Personal information
- Full name: Matej Mészáros
- Nationality: Slovakia
- Born: 26 April 1982 (age 44) Bratislava, Czechoslovakia
- Height: 1.73 m (5 ft 8 in)
- Weight: 75 kg (165 lb)

Sport
- Sport: Shooting
- Event: 10 m air rifle (AR40)
- Club: SSSR MV SR Bratislava
- Coached by: František Fesco

= Matej Mészáros =

Slovak sports shooter

Matej Mészáros (born 26 April 1982 in Bratislava) is a Slovak sport shooter. He was selected to compete for the Slovak team at the 2004 Summer Olympics, finishing ninth in air rifle. Having started the sport since the age of eight, Meszaros trained as a member of the shooting team for the Slovak Republic State Sport Representation Centre of Interior Ministry (Stredisko štátnej športovej reprezentácie MV SR) in his native Bratislava under personal coach František Fesco.

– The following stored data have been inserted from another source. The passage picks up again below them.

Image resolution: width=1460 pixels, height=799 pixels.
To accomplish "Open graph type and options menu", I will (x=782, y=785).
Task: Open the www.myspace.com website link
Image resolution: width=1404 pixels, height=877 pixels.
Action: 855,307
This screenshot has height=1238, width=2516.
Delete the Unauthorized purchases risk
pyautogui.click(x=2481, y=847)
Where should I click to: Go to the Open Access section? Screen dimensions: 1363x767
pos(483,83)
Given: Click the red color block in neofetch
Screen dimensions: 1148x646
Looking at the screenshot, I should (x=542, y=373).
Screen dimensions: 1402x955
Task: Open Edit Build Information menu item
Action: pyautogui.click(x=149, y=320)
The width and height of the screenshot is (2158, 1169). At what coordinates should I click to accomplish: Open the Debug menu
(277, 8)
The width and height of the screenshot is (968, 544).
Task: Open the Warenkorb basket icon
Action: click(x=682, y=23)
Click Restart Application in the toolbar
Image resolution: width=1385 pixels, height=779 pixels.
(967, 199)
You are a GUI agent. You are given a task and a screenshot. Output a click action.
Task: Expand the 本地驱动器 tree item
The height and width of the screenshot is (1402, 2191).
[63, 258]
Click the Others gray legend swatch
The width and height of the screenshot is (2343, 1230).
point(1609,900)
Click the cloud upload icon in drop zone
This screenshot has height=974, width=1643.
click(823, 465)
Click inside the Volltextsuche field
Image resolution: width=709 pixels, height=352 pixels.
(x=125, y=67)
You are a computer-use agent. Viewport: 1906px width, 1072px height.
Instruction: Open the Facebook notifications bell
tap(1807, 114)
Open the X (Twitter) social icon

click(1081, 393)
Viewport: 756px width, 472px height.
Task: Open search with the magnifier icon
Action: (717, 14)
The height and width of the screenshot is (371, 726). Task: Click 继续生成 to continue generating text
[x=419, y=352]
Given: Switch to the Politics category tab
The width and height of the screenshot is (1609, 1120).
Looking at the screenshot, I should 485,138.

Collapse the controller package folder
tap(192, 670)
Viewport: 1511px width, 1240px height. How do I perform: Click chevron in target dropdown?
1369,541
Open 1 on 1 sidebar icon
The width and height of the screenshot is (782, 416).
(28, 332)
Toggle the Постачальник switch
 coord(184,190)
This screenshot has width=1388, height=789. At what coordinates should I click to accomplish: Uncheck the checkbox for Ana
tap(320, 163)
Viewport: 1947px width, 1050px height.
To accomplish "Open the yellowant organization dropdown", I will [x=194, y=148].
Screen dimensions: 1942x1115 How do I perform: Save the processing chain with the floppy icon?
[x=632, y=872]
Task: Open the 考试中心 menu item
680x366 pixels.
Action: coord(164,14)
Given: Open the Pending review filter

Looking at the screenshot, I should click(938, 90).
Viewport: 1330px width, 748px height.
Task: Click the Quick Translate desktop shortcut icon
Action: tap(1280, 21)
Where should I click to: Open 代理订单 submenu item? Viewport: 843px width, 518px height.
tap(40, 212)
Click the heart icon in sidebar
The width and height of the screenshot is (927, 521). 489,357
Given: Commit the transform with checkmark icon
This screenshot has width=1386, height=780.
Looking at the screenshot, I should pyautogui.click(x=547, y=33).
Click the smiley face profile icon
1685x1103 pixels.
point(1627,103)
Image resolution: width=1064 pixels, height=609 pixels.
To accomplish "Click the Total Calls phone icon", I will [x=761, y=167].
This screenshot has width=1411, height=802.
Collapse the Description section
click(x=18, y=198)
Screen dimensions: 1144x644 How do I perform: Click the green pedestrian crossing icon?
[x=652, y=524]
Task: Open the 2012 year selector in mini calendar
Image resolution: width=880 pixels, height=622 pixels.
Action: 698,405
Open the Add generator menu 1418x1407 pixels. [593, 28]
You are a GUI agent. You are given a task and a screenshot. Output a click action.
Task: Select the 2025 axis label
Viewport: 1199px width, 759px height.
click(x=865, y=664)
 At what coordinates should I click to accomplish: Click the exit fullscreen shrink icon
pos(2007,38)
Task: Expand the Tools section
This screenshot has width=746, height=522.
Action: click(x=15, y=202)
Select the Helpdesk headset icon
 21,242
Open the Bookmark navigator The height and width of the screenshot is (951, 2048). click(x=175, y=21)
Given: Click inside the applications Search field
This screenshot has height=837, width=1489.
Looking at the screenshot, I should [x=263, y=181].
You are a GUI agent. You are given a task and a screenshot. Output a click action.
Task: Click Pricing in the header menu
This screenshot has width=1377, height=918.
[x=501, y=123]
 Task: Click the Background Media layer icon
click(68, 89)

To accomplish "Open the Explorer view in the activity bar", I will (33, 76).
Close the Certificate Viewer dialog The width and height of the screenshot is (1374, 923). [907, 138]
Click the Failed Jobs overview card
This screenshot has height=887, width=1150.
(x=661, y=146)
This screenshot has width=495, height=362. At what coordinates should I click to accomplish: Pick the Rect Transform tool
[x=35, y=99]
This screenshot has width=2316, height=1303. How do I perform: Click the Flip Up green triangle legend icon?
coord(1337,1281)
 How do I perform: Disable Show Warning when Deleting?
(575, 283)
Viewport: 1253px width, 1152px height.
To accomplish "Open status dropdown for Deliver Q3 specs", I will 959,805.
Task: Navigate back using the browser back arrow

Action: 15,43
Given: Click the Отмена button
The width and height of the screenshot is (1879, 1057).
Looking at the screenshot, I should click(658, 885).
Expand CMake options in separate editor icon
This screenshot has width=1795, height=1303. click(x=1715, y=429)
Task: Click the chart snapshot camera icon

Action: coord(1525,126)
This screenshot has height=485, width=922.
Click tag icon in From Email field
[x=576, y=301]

Meszaros qualified for the Slovak squad in the men's 10 m air rifle at the 2004 Summer Olympics in Athens, by having attained a minimum qualifying score of 595 and finishing sixth to secure one of the Olympic slots available from the European Championships in Gothenburg, Sweden. Meszaros shot 594 out of 600 points to finish in a seventh-place tie with four other shooters in the qualifying stage, but fell abruptly in a shoot-off for the final round by 100 to 98, dropping him to ninth.